Option B: Creating a Custom Role for Synder Integration
- Navigate to:
Setup → Users/Roles → Manage Roles → New - Create a new role with the following details:
- Role Name: Synder Integration Role
- Role Type: Custom Role
Main Role Settings
| Setting | Value |
| Core Administrative Permissions | Enabled |
| Employee Restrictions | None |
| Accessible Subsidiaries | All |
| Cross-Subsidiary Record Viewing | Enabled |
| Trusted Device Duration | Per-session |
| Two-Factor Authentication | Disabled |
Permissions
Below is a table of all permissions that Synder needs to operate.
| Sub-tab | Permission Key | Permission Level | Notes / Purpose |
| Transactions | Find Transaction | FULL | Full ability to find/search transactions |
| Transactions | Journal Approval | FULL | Full authority to approve journals |
| Transactions | Make Journal Entry | FULL | Full authority to enter journals |
| Transactions | Posting Period on Transactions | FULL | Full authority to post accounting periods |
| Reports | SuiteAnalytics Workbook | EDIT | Can edit analytics reports |
| Lists | Accounts | EDIT | Can edit chart of accounts |
| Lists | Classes | EDIT | Can edit classification lists |
| Lists | Contact-Subsidiary Relationship | VIEW | Can view contacts across subsidiaries |
| Lists | Contacts | FULL | Full authority over contacts |
| Lists | Currency | VIEW | Can view currency list |
| Lists | Customers | FULL | Full access to customers/jobs |
| Lists | Departments | EDIT | Can edit department list |
| Lists | Documents and Files | FULL | Full authority over file cabinet |
| Lists | Entity-subsidiary relationship | VIEW | Can view entity-subsidiary relationships |
| Lists | Items | EDIT | Can edit items (products, services) |
| Lists | Locations | EDIT | Can edit location list |
| Lists | Other Names | EDIT | Can edit “Other Name” entities |
| Lists | Perform Search | FULL | Full authority for searching across lists |
| Lists | Subsidiaries | VIEW | Can view subsidiaries |
| Lists | Custom Record Entries | VIEW | Can view custom segments |
| Setup | Access Token Management | FULL | Full control over OAuth tokens |
| Setup | Accounting Lists | EDIT | Can edit accounting-related lists |
| Setup | Accounting Management | EDIT | Can edit accounting setup |
| Setup | Log in using Access Tokens | FULL | Full authority to log in via OAuth |
| Setup | REST Web Services | FULL | Full authority to access REST web services |
| Setup | SOAP Web Services | FULL | Full authority to access SOAP-based web services |
| Setup | Custom Record Types | VIEW | View custom record types |
| Setup | Custom Segments | VIEW | View Custom segments |
| Setup | SuiteScript | VIEW | View custom segments setup |
| Setup | Subsidiary Settings Manager | VIEW | Can view subsidiary settings |
| Custom Record | Select needed custom segments | FULL | Full access to custom records and custom segments |
- Save the role and note the Role ID from the URL (e.g., …role.nl?id=121 → Role ID: 121).

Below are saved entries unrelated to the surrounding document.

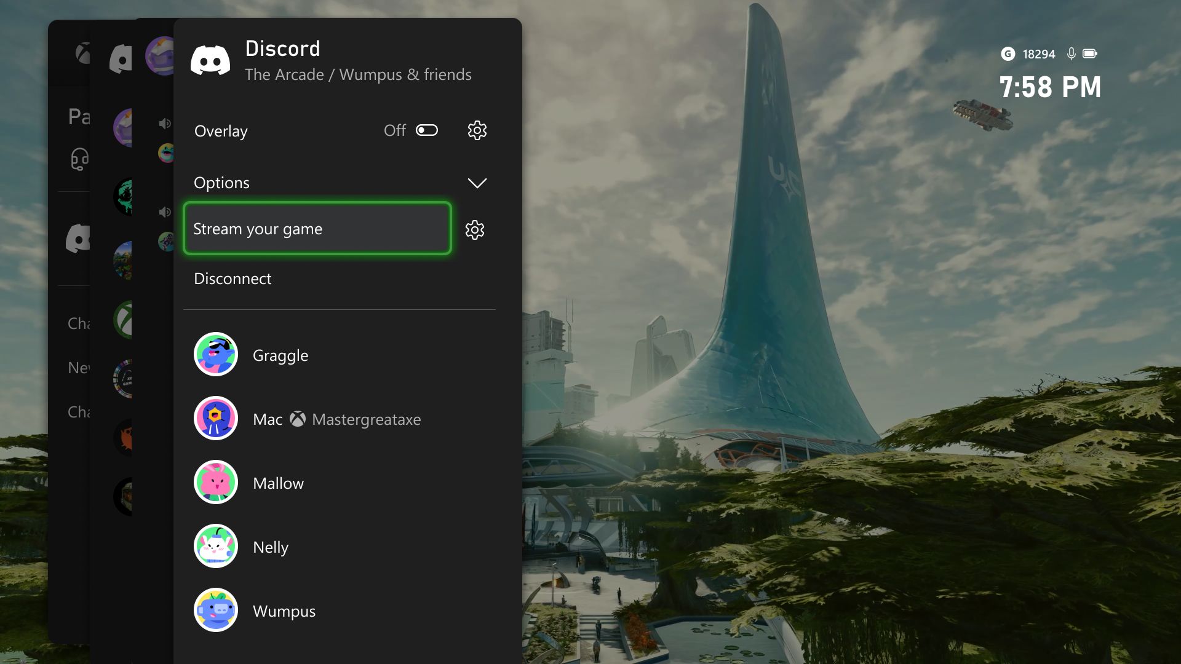
Task: Collapse the Options chevron arrow
Action: [x=477, y=183]
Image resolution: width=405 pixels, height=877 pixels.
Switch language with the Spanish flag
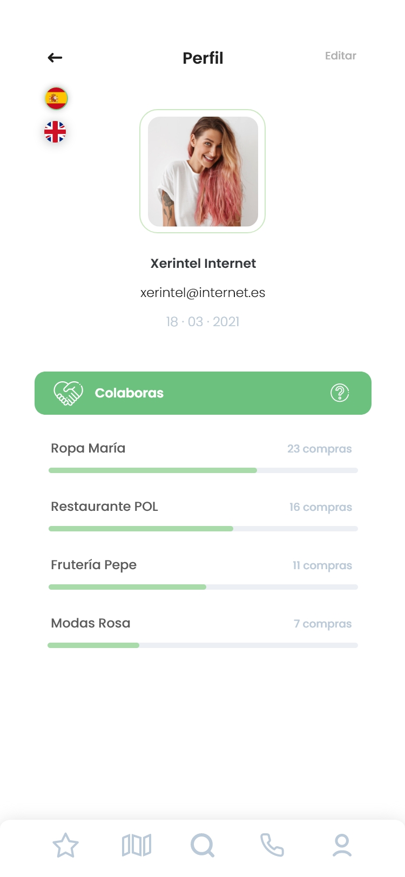(x=56, y=98)
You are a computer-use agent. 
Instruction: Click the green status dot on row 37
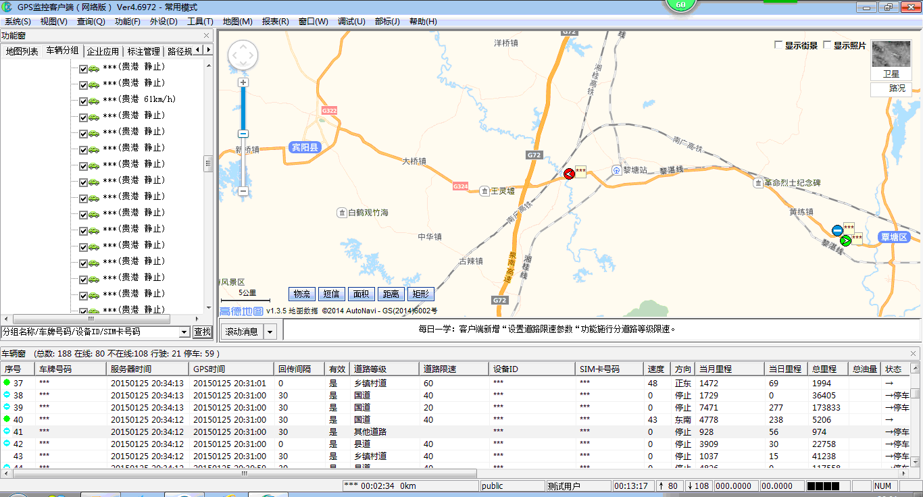(x=6, y=381)
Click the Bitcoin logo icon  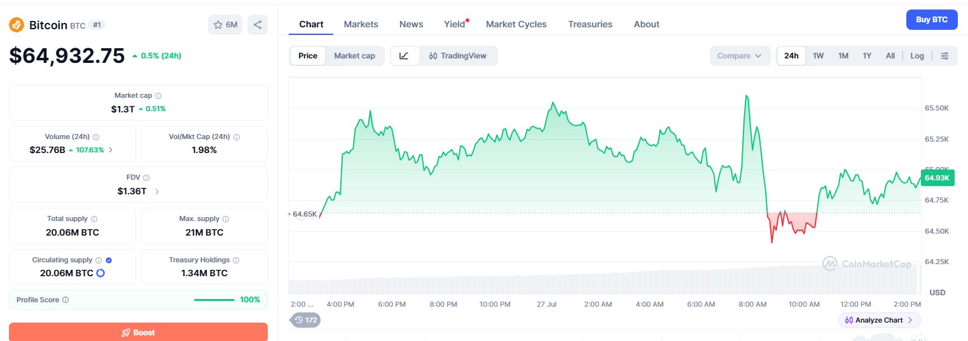(x=17, y=25)
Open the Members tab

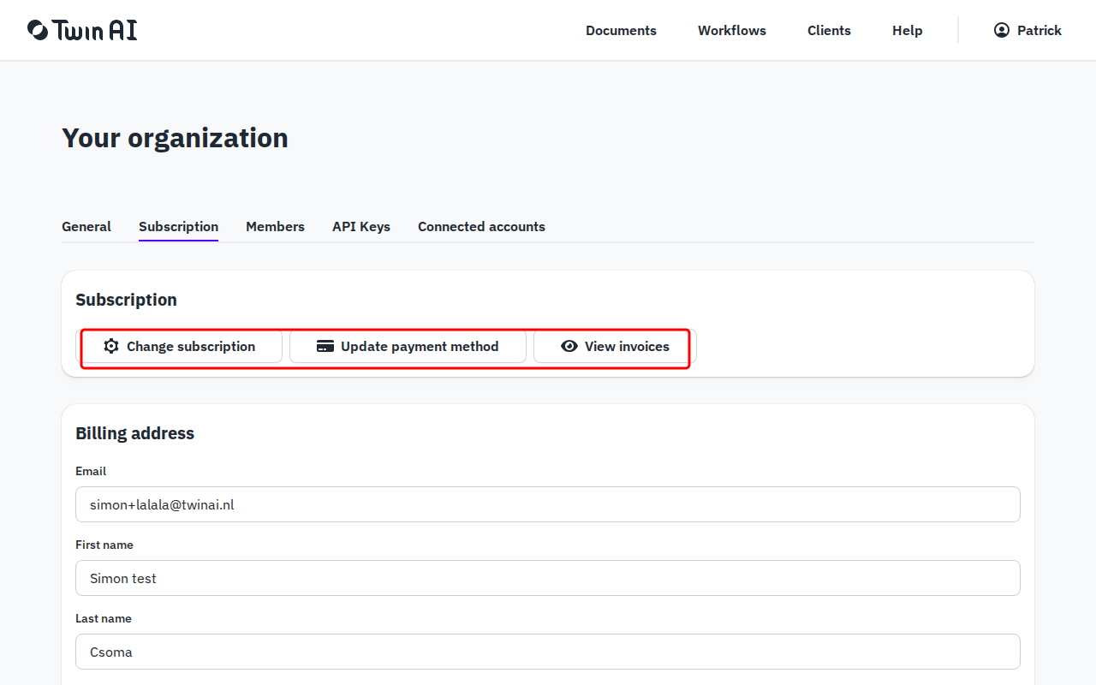tap(275, 226)
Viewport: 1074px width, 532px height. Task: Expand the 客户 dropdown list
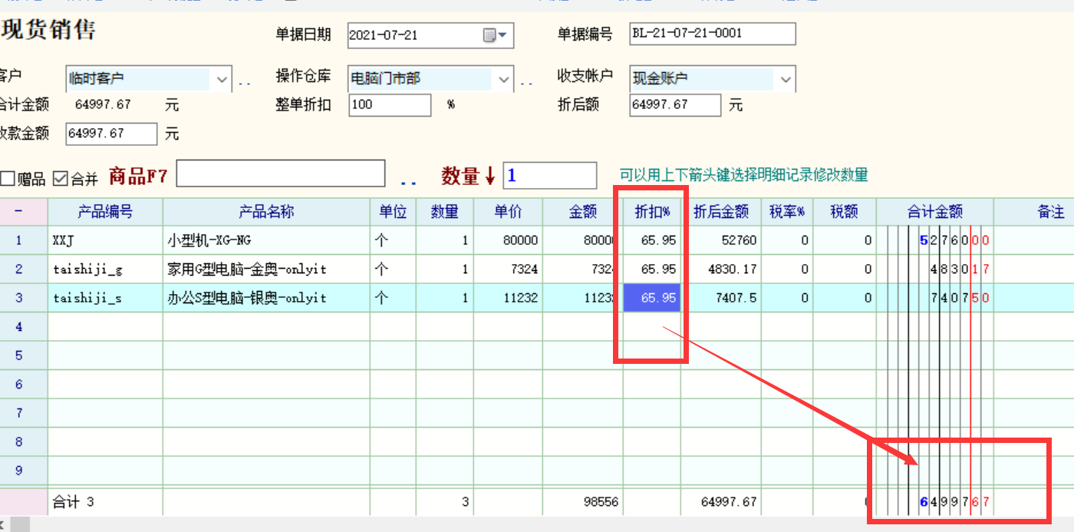pos(221,78)
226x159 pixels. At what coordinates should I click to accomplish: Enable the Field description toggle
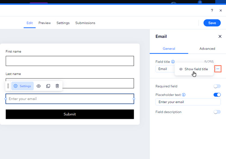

Assigning the Role to a User
- Navigate to:
Setup → Users/Roles → Manage Users - Assign the newly created custom role to the appropriate user account. This user needs to log in and perform the Synder authentication process.
Locating the NetSuite Account ID
- Navigate to:
Setup → Company → Company Information - Locate the Account ID field. This will be required by Synder.
Creating the Integration Record
- Navigate to:
Setup → Integration → Manage Integrations → New - Create a new integration with the following settings:
- Name: Synder
- Enable:
- Token-Based Authentication
- TBA: Authorization Flow
- Provide the Callback URL https://go.synder.com/dsOauth/netsuite/callback as required by Synder.
- Disable all other options.
- Save the integration and copy the Consumer Key and Consumer Secret immediately. These values are only visible at the time of creation.